Stored data entries
====
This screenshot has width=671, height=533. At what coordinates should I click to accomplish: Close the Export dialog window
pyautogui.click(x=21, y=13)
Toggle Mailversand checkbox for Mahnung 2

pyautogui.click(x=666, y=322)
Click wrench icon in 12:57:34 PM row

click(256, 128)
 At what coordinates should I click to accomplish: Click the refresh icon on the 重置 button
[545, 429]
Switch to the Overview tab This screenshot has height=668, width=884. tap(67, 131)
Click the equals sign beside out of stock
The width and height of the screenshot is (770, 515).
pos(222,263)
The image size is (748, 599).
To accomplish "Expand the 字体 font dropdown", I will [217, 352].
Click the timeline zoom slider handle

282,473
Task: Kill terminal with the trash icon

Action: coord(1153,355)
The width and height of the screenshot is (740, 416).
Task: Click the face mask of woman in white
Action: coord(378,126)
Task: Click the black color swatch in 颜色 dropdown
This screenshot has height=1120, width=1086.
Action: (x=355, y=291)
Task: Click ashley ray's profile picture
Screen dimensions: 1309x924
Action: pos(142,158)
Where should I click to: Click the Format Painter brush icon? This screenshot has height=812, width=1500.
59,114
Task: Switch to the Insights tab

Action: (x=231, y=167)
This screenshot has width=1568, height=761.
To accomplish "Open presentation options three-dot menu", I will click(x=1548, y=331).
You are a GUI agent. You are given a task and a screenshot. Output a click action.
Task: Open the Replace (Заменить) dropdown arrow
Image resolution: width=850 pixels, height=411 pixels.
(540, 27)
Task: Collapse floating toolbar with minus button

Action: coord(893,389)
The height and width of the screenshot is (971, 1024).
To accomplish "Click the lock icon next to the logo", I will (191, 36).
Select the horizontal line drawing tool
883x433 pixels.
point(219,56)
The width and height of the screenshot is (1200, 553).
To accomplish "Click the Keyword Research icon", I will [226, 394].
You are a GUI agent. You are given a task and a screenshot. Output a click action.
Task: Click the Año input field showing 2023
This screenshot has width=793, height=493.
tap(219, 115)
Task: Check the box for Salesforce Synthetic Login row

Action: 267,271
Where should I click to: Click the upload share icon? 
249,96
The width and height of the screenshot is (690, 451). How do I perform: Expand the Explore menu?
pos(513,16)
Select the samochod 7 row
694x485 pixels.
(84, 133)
====
* _ABOUT THIS TASK_
Each record should be transcribed exactly as it was written.

* _COMPLETED TASK_
This screenshot has width=671, height=533. At what coordinates should I click to accomplish: Close the Export dialog window
pyautogui.click(x=21, y=13)
Toggle Mailversand checkbox for Mahnung 2

pyautogui.click(x=666, y=322)
Click wrench icon in 12:57:34 PM row

click(256, 128)
 At what coordinates should I click to accomplish: Click the refresh icon on the 重置 button
[545, 429]
Switch to the Overview tab This screenshot has height=668, width=884. tap(67, 131)
Click the equals sign beside out of stock
The width and height of the screenshot is (770, 515).
pos(222,263)
The image size is (748, 599).
To accomplish "Expand the 字体 font dropdown", I will [217, 352].
Click the timeline zoom slider handle

282,473
Task: Kill terminal with the trash icon

Action: coord(1153,355)
The width and height of the screenshot is (740, 416).
Task: Click the face mask of woman in white
Action: coord(378,126)
Task: Click the black color swatch in 颜色 dropdown
This screenshot has height=1120, width=1086.
Action: (x=355, y=291)
Task: Click ashley ray's profile picture
Screen dimensions: 1309x924
Action: pos(142,158)
Where should I click to: Click the Format Painter brush icon? This screenshot has height=812, width=1500.
59,114
Task: Switch to the Insights tab

Action: (x=231, y=167)
This screenshot has width=1568, height=761.
To accomplish "Open presentation options three-dot menu", I will click(x=1548, y=331).
You are a GUI agent. You are given a task and a screenshot. Output a click action.
Task: Open the Replace (Заменить) dropdown arrow
Image resolution: width=850 pixels, height=411 pixels.
(540, 27)
Task: Collapse floating toolbar with minus button

Action: coord(893,389)
The height and width of the screenshot is (971, 1024).
To accomplish "Click the lock icon next to the logo", I will (191, 36).
Select the horizontal line drawing tool
883x433 pixels.
point(219,56)
The width and height of the screenshot is (1200, 553).
To accomplish "Click the Keyword Research icon", I will [226, 394].
You are a GUI agent. You are given a task and a screenshot. Output a click action.
Task: Click the Año input field showing 2023
This screenshot has width=793, height=493.
tap(219, 115)
Task: Check the box for Salesforce Synthetic Login row

Action: 267,271
Where should I click to: Click the upload share icon? 
249,96
The width and height of the screenshot is (690, 451). How do I perform: Expand the Explore menu?
pos(513,16)
Select the samochod 7 row
694x485 pixels.
(84, 133)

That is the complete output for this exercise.